What this task involves - In the functional equation solution below, which substitutions are introduced with the word "Setting" or "Substituting", and into which equation does each go?

*** Document extract

Question: Let $f : \mathbb{R} \to \mathbb{R}$ be a function such that
\[f(f(x - y)) = f(x) f(y) - f(x) + f(y) - xy\]for all $x,$ $y.$  Find the sum of all possible values of $f(1).$
Answer: Let $a = f(0)$ and $b = f(f(0))$.  Setting $y = x$ in the given equation, we get
\[[f(x)]^2 - x^2 = b \quad (1)\]for all $x$.  In particular, for $x = 0$, $a^2 = b$.

Setting $y = 0$ in the given equation, we get
\[f(f(x)) = (a - 1) f(x) + a \quad (2)\]for all $x$.

Substituting $f(x)$ for $x$ in equation (1), we get
\[[f(f(x))]^2 - [f(x)]^2 = b.\]But from equation (2), $[f(f(x))]^2 = [(a - 1) f(x) + a]^2 = (a^2 - 2a + 1) [f(x)]^2 + 2a(a - 1) f(x) + a^2$, so
\[(a^2 - 2a) [f(x)]^2 + 2a(a - 1) f(x) = af(x) [(a - 2) f(x) + 2(a - 1)] = 0\]for all $x$.

If $a \neq 0$, then
\[f(x) [(a - 2) f(x) + 2(a - 1)] = 0\]for all $x$, so $f(x)$ attains at most two different values.  But by equation (1), this cannot be the case.

Hence, $a = 0$, then $b = 0$, so from equation (1),
\[[f(x)]^2 = x^2,\]which means $f(x) = x$ or $f(x) = -x$ for all $x$.

Let $x$ be a value such that $f(x) = x$.  Then $f(f(x)) = f(x) = x$, so by equation (2), $x = -x$, or $x = 0$.  Hence, the only value of $x$ such that $f(x) = x$ is $x = 0$.  Therefore, $f(x) = -x$ for all $x$.  It is easy to check that this solution works.

Therefore, the sum of all possible values of $f(1)$ is $\boxed{-1}.$

******
*** Source excerpt

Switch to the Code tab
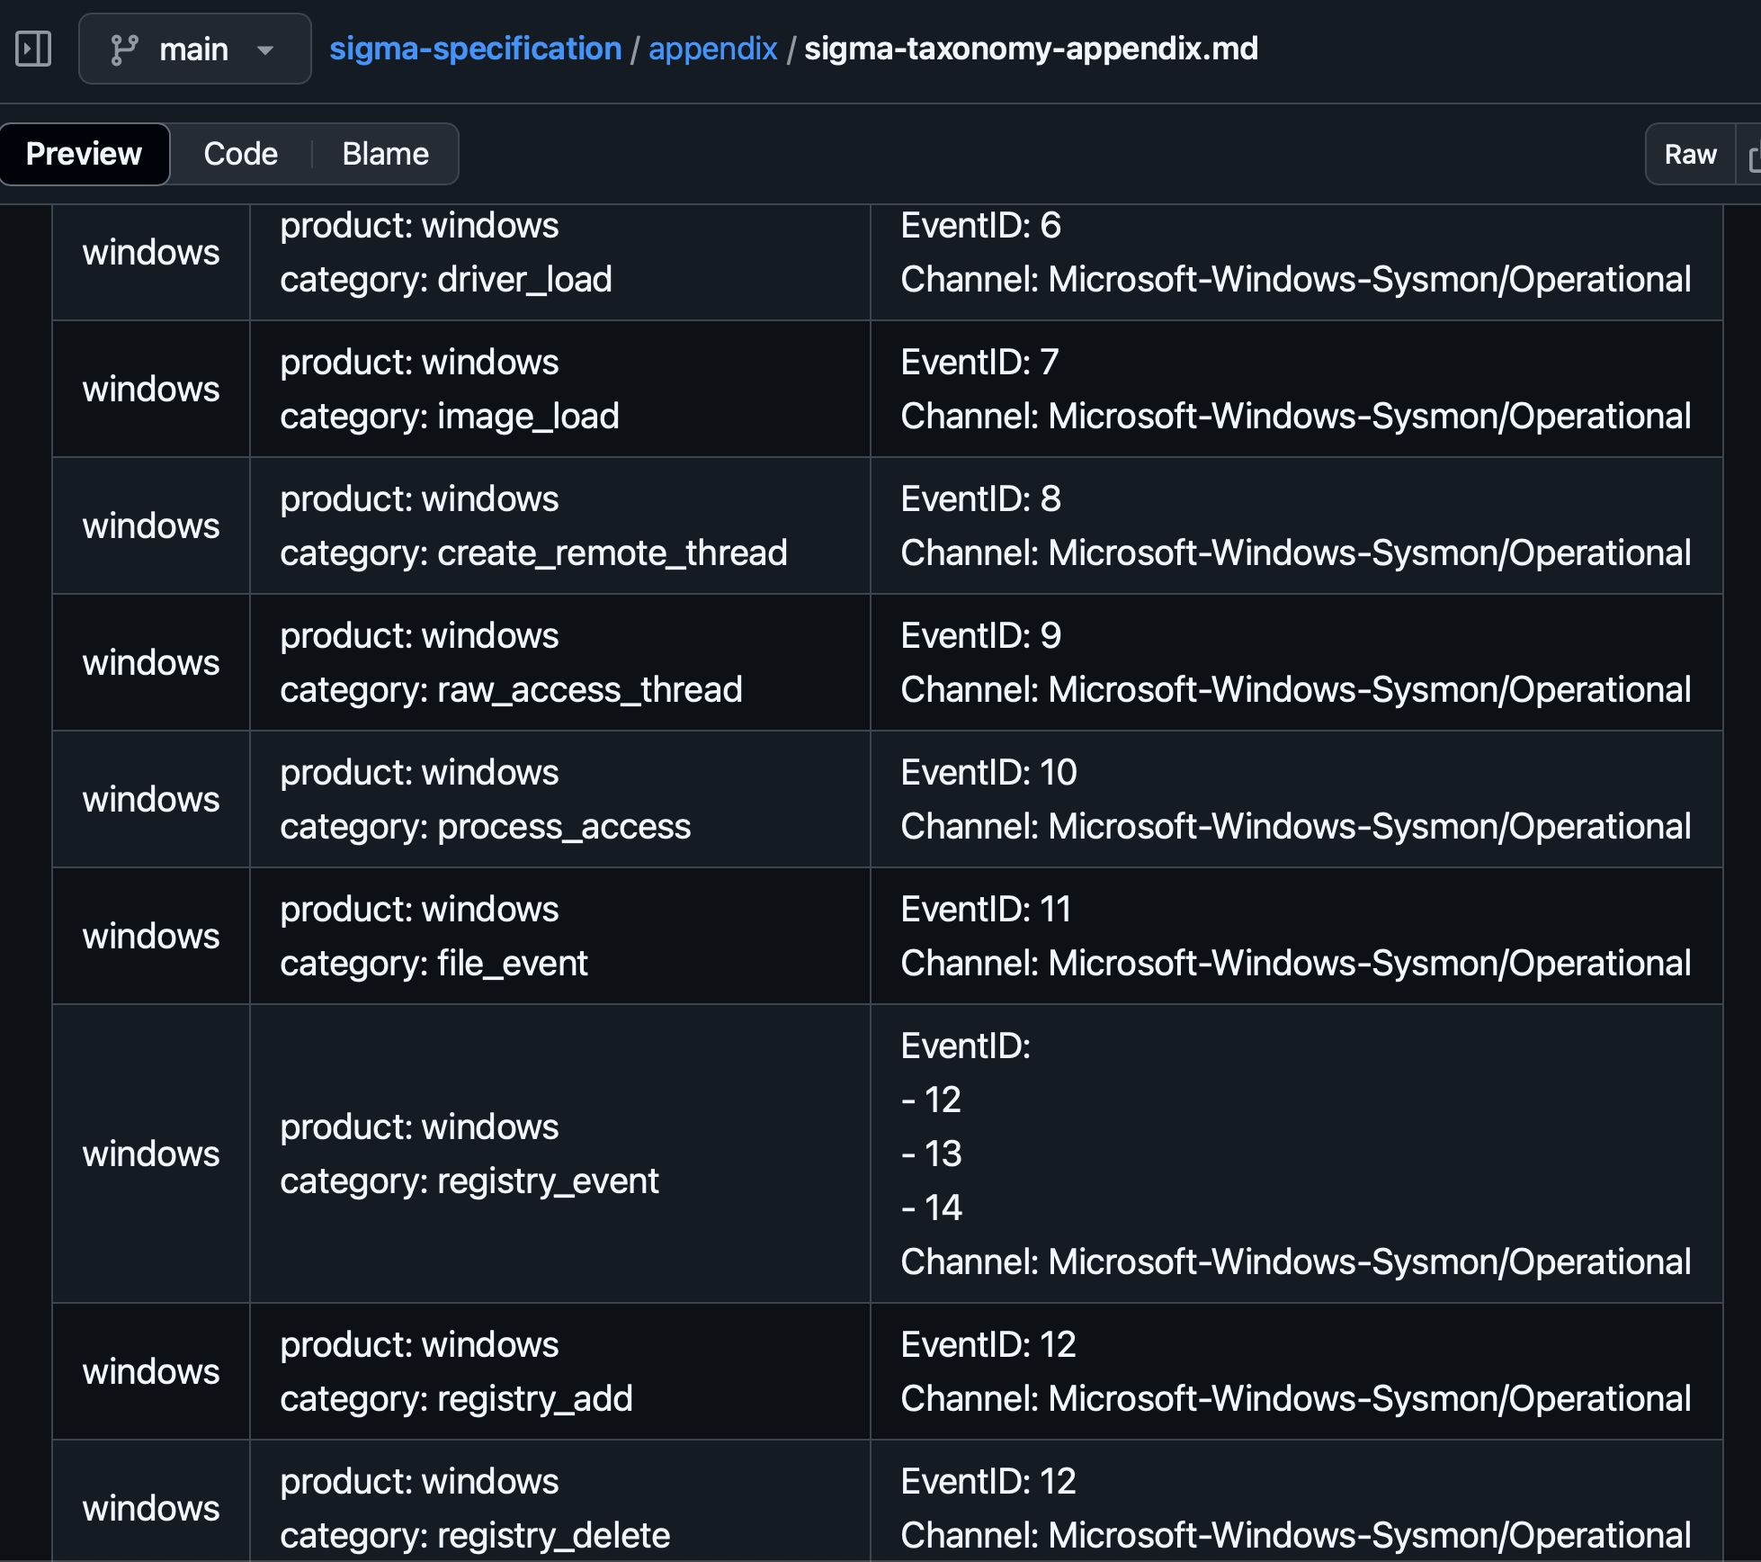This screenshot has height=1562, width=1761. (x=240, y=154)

******

Answer in full -
- y = x, into the given equation
- y = 0, into the given equation
- f(x) for x, into equation (1)